[Pixman] [PATCH 2/2] sse2, mmx: Remove initial unaligned loops in fetchers

Sun Sep 1 10:32:37 PDT 2013

On Thu, 29 Aug 2013 05:59:26 +0200
sandmann at cs.au.dk (Søren Sandmann) wrote:

> Siarhei Siamashka <siarhei.siamashka at gmail.com> writes:
> 
> >> With this new alignment assumption, such an optimization becomes even more
> >> impossible, 
> >
> > Implementing this optimization does not seem to be too difficult in
> > principle. I tried to hack a bit and here is the result:
> >
> >     http://lists.freedesktop.org/archives/pixman/2013-August/002863.html
> >
> > Basically, we want to be able to update the pointer to the iterator
> > output buffer at any time in the middle of loop instead of setting it
> > in stone at the time of iterator creation.
> >
> > Updating this temporary buffer pointer could be added as a new iterator
> > method call (extending the existing get_scanline/write_back/fini). But
> > then supporting "only compatible with the aligned buffer" iterators
> > would be a little bit more tricky. Either way, the required code
> > modifications seem to be rather small.
> 
> I like this approach -- it's much simpler than my earlier proposal [1]
> where the iterator would have to be told about the destination stride
> and update the pointer itself, causing the iterator API to become much
> more complex. By just storing a pointer to a pointer, this all goes
> away.
> 
> The only thing I'm wondering is whether it would be cleaner to do it as
> a new fast path in pixman-fast-path.c instead of adding special cases to
> the general code? That way, it wouldn't even have to use a destination
> iterator, it could just maintain a destination pointer itself.

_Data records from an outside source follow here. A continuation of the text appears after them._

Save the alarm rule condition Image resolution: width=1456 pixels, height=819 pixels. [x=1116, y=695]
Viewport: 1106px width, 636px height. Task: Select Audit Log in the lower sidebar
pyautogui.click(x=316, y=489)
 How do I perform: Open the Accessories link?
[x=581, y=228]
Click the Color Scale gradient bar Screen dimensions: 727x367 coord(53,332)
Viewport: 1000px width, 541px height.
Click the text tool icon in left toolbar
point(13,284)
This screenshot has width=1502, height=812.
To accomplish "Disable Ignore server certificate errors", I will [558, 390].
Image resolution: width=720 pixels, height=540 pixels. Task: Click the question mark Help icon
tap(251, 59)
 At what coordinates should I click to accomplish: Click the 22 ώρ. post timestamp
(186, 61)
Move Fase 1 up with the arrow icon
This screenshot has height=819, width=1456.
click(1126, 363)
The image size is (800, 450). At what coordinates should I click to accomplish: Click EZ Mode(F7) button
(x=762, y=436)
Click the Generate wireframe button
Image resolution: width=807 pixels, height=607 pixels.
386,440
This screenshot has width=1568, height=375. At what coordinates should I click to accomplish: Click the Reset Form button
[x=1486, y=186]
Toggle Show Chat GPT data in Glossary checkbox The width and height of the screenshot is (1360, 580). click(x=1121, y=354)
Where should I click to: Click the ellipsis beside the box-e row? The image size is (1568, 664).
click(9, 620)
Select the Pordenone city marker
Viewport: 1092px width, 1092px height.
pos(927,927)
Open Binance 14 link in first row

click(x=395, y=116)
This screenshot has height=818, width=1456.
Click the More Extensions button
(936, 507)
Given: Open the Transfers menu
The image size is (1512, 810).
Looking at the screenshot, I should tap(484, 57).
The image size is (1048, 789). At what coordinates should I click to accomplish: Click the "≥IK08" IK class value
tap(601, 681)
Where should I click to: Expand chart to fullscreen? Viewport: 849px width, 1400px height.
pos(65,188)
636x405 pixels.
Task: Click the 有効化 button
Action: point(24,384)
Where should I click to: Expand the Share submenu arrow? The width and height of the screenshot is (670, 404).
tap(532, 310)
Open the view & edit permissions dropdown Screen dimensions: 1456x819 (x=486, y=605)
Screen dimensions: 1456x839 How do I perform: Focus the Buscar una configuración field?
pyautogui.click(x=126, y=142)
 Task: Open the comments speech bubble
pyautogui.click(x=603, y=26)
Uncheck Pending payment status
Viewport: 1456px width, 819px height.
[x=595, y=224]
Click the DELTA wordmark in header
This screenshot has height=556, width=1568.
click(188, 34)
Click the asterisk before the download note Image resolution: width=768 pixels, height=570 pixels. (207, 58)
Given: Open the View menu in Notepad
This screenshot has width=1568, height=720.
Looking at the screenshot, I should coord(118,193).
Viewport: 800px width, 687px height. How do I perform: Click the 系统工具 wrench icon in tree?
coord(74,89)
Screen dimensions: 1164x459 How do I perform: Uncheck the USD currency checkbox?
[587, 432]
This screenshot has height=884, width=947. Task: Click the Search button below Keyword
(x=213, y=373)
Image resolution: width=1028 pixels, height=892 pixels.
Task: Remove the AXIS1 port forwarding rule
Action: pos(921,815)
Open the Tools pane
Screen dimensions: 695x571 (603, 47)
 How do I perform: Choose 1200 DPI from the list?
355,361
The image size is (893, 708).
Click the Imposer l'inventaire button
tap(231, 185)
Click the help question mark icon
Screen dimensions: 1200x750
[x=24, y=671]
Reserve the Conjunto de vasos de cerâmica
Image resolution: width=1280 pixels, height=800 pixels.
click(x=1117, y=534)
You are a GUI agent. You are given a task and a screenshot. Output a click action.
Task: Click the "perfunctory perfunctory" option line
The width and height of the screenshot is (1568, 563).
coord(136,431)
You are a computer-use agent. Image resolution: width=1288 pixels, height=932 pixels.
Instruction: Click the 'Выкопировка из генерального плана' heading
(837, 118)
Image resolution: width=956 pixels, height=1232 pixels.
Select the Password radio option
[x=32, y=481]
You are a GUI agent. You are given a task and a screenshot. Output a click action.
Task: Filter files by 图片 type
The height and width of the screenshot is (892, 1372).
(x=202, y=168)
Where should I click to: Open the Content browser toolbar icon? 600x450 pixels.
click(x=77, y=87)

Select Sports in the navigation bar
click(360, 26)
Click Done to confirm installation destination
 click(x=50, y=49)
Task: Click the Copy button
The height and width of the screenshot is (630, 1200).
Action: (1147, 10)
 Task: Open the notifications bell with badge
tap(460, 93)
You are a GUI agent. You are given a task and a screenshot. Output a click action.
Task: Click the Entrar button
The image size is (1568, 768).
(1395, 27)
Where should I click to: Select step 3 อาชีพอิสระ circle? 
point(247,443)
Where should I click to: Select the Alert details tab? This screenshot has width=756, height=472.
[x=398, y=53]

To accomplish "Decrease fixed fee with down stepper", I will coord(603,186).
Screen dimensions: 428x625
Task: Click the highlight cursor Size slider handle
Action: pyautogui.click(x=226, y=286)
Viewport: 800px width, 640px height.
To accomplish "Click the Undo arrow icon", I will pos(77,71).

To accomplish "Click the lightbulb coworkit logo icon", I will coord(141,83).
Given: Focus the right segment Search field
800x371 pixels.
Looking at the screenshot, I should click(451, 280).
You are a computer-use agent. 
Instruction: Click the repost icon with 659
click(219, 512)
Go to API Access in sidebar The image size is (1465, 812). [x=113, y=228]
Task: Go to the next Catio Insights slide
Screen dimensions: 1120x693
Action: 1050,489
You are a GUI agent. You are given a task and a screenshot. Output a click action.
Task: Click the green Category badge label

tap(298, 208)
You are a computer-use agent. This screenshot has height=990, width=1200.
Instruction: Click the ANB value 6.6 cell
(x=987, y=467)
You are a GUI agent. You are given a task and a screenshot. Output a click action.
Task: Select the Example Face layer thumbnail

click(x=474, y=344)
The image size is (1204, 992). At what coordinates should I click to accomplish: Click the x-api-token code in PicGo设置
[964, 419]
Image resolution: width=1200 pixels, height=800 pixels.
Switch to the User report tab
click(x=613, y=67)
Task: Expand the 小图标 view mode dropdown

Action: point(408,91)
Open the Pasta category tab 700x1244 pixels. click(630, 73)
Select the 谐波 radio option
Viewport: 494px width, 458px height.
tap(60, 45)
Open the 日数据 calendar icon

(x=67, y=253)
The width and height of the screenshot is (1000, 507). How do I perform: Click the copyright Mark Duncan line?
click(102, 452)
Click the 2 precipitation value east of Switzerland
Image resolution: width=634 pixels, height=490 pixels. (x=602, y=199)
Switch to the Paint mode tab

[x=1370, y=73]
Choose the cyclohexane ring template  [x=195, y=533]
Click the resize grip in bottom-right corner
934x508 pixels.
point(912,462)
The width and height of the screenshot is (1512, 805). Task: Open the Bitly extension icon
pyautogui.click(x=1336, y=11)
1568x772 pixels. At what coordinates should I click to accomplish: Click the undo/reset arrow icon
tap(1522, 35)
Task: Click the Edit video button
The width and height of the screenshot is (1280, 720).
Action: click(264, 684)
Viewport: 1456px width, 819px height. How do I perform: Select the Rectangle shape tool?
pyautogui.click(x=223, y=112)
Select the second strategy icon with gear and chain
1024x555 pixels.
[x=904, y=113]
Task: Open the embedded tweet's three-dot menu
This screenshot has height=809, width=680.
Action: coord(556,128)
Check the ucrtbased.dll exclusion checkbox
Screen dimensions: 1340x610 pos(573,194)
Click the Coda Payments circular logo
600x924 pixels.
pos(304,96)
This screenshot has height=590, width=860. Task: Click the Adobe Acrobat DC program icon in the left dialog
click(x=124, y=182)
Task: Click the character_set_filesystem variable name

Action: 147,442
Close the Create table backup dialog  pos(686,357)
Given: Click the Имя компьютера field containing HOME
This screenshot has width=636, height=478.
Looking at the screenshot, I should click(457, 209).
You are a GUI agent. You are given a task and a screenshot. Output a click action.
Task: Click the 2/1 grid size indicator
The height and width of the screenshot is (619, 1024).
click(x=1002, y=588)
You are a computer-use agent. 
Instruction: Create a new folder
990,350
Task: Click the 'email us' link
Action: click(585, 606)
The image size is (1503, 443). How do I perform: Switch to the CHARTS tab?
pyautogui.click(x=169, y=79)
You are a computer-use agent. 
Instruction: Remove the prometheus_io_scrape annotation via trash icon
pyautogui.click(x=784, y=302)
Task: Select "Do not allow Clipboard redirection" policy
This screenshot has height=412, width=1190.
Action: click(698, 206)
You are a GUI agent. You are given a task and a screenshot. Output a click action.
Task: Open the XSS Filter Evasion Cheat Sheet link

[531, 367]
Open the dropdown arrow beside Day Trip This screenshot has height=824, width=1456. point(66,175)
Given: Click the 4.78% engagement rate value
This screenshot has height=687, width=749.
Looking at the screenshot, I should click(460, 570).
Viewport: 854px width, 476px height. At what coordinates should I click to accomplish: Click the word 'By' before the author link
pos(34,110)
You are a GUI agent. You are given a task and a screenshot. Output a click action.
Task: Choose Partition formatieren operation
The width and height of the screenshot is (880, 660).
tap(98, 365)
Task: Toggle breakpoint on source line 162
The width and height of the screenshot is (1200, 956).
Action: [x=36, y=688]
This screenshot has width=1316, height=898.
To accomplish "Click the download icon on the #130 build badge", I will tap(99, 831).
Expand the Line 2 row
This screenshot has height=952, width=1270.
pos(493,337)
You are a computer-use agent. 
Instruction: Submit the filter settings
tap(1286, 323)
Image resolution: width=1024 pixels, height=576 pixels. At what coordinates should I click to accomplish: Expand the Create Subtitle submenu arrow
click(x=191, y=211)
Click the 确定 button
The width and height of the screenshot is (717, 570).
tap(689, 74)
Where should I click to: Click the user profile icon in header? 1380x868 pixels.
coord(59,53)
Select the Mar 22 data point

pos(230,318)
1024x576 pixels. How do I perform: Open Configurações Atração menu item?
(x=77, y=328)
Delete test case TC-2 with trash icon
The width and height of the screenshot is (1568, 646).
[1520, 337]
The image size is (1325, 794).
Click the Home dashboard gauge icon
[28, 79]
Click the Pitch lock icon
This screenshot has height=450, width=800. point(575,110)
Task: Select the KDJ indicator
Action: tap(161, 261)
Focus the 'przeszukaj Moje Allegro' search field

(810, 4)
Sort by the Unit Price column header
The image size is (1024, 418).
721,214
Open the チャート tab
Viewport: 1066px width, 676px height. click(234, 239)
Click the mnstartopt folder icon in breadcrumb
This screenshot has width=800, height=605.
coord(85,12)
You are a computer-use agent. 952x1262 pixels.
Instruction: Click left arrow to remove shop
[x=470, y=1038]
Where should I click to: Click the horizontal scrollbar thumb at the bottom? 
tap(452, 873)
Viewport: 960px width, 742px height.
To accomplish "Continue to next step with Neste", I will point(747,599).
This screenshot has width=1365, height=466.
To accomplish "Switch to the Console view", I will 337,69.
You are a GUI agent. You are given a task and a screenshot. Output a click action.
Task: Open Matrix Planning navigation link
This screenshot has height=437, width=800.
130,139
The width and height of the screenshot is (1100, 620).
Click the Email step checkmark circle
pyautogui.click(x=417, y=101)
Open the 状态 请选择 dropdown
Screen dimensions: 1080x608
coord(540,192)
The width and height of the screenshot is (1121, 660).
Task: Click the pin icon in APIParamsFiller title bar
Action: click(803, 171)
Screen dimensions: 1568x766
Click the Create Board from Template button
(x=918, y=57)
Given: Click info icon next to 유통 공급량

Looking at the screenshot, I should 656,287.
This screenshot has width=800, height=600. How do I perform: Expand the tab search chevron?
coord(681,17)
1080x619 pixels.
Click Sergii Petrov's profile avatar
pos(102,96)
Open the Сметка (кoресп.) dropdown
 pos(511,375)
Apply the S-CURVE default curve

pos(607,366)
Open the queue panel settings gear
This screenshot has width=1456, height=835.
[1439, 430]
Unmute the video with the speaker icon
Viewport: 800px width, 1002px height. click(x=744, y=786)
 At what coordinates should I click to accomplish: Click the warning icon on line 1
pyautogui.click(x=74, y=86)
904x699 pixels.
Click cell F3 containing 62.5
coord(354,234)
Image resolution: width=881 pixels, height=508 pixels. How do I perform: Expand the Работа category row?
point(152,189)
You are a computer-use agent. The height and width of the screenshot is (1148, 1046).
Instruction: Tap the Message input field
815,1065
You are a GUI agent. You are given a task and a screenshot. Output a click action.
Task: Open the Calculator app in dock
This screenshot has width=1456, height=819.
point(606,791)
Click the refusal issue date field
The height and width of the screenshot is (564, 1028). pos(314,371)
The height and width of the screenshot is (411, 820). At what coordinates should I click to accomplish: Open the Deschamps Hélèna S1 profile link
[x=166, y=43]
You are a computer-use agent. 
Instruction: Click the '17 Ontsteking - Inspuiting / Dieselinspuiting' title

I have been experimenting with avoiding the redundant copy combiners
for the last few days. And it looks like we have such redundant copies
in a bit more cases than just fetch to a8r8g8b8 destination. The
pointer to pointer approach does not seem to address all of them
nicely, so now I'm actually leaning to the virtual function based
solution. But it's still more like an RFC (cleaner and/or more
functional proposals are welcome):

    http://lists.freedesktop.org/archives/pixman/2013-September/002879.html

BTW, there is one more hilarious case of redundant copies still to be
addressed. Such as converting some non-a8r8g8b8 format to itself which
still goes through the "fetch -> combine -> writeback" pipeline. There
are fast paths to solve this, like "sse2_composite_copy_area" and
"fast_composite_src_memcpy", but they only support a limited number of
formats and clutter the fast path tables:

    http://cgit.freedesktop.org/pixman/tree/pixman/pixman-sse2.c?id=pixman-0.30.2#n6150

One can always encounter something like "a4r4g4b4 -> a4r4g4b4" copy and
get into performance troubles.

> >> but in any it was always going to require a rather complex internal API
> >> to work because iterators are not required to use iter->buffer at all.
> >
> > Well, iter->buffer (or iter->direct_dest_buffer_ptr) is more like a
> > hint. If the iterator uses it, that's great. If it does not, then we
> > still can compare the returned pointer with the pointer to the current
> > destination image scanline. And fallback to using a combiner if the
> > pointers don't match.
> >
> > The first patch in your series (aligning the temporary buffer) is fine.
> > It's just that the second patch is dropping the handling of unaligned
> > pointers in the fetchers, and this code still could have some use:
> >
> >     http://lists.freedesktop.org/archives/pixman/2013-August/002864.html
> 
> The main reason for these patches is that I'm writing an SSSE3 bilinear
> iterator that really wants an aligned buffer to write to, so I'm fine
> with dropping the changes to the MMX/SSE2 iterators.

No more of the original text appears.